A small group of Parkinson's patients is included in the 100,000 Genomes project because early onset Parkinson's is considered rare and it's more likely to contain a genetic factor. It is estimated that around 5 per cent of Parkinson's cases have a genetic link; but Dr Port thinks the role of genetics in the disease is probably a lot larger.
The challenge now is how to move this kind of healthcare into the mainstream as part of routine healthcare. Fowler hopes that will happen in the next five years. In 2015, in partnership with Health Education England, nine universities introduced master's degrees in Genomic Medicine. "A legacy of upskilling staff so they understand information will make the long-lasting difference," says Fowler. "If we build an infrastructure and workforce that can cope with genomic medicine, as new discoveries happen we've got the ability to adapt and take them on board."
Genetic testing can already reveal the potential for future illness and allow for proactive and preventative decisions. When Angelina Jolie, for example, discovered she carried BRCA1, the genetic marker for breast cancer that her late mother carried, she had a double mastectomy. People with a BRCA1 mutation have a 65 per cent chance of developing breast cancer, according to the National Cancer Institute.
At the moment the number of people who've had their genes sequenced is fractional but it could become more commonplace. Will everyone have genetic testing eventually? "At the current time it's difficult to see how that would step out into the mainstream," says Fowler. "There may well be a time where that is the case and we move towards it." The NHS wouldn't be expected to pay for that, he adds.
People are already paying to have their genes tested. Companies like 23andMe of gene testing home-kit services, which offer the possibility of finding out if you have a genetic variant that could put you at risk for certain traits or conditions. They range from serious conditions (cancer, Alzheimer's) to traits (caffeine metabolism, alcohol flush reaction, coriander aversion and sensitivity to the sound of chewing).
Critics of precision medicine say that the word 'precision' is an unrealistic, inflated, hyperbolic term.
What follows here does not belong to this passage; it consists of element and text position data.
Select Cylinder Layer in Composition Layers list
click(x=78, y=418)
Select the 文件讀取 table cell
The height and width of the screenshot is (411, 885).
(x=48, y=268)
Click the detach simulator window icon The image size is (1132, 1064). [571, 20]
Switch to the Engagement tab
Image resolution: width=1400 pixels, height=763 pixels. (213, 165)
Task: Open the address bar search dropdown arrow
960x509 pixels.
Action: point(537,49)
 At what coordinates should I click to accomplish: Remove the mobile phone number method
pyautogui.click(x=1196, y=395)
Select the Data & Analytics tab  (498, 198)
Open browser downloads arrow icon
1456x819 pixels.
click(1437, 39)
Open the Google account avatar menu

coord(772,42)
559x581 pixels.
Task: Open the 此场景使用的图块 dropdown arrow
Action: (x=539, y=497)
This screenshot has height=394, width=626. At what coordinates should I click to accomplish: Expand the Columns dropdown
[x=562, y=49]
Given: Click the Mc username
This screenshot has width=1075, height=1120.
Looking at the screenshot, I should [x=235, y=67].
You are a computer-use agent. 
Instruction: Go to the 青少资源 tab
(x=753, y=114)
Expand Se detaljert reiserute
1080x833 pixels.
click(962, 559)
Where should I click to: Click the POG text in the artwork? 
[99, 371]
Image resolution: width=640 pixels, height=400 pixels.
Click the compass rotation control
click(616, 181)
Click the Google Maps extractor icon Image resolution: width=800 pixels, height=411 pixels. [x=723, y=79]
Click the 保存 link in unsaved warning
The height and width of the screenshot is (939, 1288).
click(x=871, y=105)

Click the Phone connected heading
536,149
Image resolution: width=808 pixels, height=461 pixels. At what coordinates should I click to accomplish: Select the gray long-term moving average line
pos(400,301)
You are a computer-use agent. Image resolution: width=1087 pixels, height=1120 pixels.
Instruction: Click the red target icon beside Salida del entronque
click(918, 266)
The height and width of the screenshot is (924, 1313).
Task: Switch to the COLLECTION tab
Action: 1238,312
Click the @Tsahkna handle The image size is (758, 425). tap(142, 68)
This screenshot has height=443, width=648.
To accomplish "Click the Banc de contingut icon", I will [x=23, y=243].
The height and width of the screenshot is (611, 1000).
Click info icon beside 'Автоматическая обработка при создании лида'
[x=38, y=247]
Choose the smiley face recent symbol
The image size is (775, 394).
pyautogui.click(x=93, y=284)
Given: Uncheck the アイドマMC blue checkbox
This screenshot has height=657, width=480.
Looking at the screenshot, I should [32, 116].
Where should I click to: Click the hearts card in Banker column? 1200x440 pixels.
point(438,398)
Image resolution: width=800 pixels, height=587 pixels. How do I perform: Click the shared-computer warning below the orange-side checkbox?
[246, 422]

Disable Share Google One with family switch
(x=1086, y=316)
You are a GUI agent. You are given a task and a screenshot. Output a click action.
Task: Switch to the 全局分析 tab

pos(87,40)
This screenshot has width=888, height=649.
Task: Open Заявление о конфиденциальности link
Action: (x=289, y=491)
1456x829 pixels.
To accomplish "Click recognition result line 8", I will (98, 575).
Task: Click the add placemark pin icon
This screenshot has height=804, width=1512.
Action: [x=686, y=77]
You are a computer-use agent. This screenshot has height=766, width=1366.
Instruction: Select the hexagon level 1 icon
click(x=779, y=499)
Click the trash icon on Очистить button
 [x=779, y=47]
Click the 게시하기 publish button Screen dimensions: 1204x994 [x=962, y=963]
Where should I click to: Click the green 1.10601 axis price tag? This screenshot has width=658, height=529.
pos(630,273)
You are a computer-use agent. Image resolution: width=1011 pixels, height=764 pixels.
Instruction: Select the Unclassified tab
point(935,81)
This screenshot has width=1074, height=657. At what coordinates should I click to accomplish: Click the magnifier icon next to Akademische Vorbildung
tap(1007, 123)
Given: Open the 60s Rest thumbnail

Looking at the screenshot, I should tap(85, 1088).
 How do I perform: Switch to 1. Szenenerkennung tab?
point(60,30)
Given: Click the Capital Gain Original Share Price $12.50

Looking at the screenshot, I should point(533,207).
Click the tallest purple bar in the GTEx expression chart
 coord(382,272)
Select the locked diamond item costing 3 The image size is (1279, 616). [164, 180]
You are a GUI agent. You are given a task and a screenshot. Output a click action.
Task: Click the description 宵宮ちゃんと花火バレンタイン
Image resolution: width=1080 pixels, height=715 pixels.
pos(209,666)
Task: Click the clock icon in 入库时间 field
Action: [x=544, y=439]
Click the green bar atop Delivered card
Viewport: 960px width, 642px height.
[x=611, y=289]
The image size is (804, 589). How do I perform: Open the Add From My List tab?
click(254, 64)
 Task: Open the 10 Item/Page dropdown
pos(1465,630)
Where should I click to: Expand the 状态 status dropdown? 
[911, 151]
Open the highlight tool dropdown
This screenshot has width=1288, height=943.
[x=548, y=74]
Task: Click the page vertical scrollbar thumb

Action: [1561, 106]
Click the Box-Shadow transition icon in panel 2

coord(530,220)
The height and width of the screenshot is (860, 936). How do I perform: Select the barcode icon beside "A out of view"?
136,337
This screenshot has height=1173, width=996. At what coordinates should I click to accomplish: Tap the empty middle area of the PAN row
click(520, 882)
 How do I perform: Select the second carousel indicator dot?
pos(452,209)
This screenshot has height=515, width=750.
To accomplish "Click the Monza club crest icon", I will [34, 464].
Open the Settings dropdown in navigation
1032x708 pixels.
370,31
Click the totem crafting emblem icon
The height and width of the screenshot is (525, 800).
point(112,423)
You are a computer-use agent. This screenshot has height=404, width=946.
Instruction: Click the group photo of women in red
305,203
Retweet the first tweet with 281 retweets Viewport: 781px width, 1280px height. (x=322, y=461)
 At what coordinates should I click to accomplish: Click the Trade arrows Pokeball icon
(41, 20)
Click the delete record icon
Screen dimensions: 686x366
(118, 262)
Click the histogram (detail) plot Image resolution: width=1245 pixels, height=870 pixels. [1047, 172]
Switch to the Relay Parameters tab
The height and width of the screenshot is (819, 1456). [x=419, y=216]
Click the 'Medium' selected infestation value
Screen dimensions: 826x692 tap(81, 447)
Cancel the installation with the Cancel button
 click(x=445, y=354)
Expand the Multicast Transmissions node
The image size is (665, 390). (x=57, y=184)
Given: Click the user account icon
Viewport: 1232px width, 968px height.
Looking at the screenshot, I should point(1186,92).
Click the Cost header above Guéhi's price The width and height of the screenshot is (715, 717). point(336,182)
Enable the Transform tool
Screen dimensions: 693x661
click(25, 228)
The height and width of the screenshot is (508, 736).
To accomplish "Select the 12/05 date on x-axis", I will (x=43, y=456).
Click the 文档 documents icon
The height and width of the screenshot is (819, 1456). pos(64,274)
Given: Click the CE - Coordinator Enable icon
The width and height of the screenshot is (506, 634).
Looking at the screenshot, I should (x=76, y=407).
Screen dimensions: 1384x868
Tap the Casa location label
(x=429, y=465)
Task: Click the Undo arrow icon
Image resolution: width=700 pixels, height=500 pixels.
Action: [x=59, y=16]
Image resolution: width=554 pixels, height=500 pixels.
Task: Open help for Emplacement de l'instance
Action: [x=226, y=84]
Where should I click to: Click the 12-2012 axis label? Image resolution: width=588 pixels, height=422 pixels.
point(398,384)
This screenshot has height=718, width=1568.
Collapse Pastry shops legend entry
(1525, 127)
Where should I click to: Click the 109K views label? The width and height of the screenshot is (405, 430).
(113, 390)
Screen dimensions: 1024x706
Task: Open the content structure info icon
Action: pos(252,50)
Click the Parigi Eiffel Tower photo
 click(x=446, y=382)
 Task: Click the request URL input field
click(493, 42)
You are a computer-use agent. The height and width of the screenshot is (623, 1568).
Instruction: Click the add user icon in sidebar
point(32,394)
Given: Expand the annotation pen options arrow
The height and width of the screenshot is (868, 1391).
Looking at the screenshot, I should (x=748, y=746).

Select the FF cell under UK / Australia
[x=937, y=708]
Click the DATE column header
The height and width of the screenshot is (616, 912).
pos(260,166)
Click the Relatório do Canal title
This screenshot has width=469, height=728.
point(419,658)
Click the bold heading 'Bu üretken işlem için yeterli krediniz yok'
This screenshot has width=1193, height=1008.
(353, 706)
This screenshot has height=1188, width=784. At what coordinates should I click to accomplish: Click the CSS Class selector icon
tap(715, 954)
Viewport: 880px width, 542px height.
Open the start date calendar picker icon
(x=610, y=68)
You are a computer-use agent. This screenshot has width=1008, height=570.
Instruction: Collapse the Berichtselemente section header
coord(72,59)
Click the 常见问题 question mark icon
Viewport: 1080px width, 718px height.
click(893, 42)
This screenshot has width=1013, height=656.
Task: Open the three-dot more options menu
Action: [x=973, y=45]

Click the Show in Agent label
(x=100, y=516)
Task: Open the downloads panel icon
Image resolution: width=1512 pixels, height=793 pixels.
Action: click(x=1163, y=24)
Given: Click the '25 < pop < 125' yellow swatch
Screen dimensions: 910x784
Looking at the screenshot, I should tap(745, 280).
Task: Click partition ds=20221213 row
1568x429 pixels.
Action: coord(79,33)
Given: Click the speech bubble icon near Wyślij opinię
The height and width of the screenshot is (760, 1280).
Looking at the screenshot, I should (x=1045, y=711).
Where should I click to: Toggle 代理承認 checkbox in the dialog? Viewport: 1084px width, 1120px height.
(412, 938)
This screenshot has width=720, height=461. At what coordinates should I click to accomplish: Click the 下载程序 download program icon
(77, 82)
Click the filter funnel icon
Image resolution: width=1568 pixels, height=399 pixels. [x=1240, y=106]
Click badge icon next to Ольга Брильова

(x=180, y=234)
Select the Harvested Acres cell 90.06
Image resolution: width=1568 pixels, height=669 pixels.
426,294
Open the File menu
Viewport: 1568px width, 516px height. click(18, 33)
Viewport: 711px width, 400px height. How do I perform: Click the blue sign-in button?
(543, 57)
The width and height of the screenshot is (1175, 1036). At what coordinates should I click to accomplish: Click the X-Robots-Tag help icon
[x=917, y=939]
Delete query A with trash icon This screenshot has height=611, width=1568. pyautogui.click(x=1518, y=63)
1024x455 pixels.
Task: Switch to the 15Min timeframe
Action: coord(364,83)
They caution that there are many things happening in the human body, as well as genetics. In the journal Clinical Pharmacology & Therapeutics, Canadian doctor Dan Roden wrote, "Patients are more than collections of genomes and gene-environment interactions; they are individuals influenced by experience, culture, education, upbringing, and innumerable other factors."
Still, there have already been some major success stories in genomic medicine. Most recently, DNA sequencing has led to a 'miracle' drug that treats spinal muscular atrophy (SMA), the most common genetic cause of death in childhood. The drug has recently been approved by the FDA.
Combined with patient-generated data and computer-powered analysis of big data, precision medicine seems like an obvious next step. It will take time and cost money but once the task of digitising healthcare is finished, it promises a slicker, more efficient system with better diagnosis and treatment.
"You can't assume everyone has average Alzheimer's, Parkinson's, or depression. They have their own properties," says Dr Tosun. "Precision Medicine is the solution, it's something we need to do."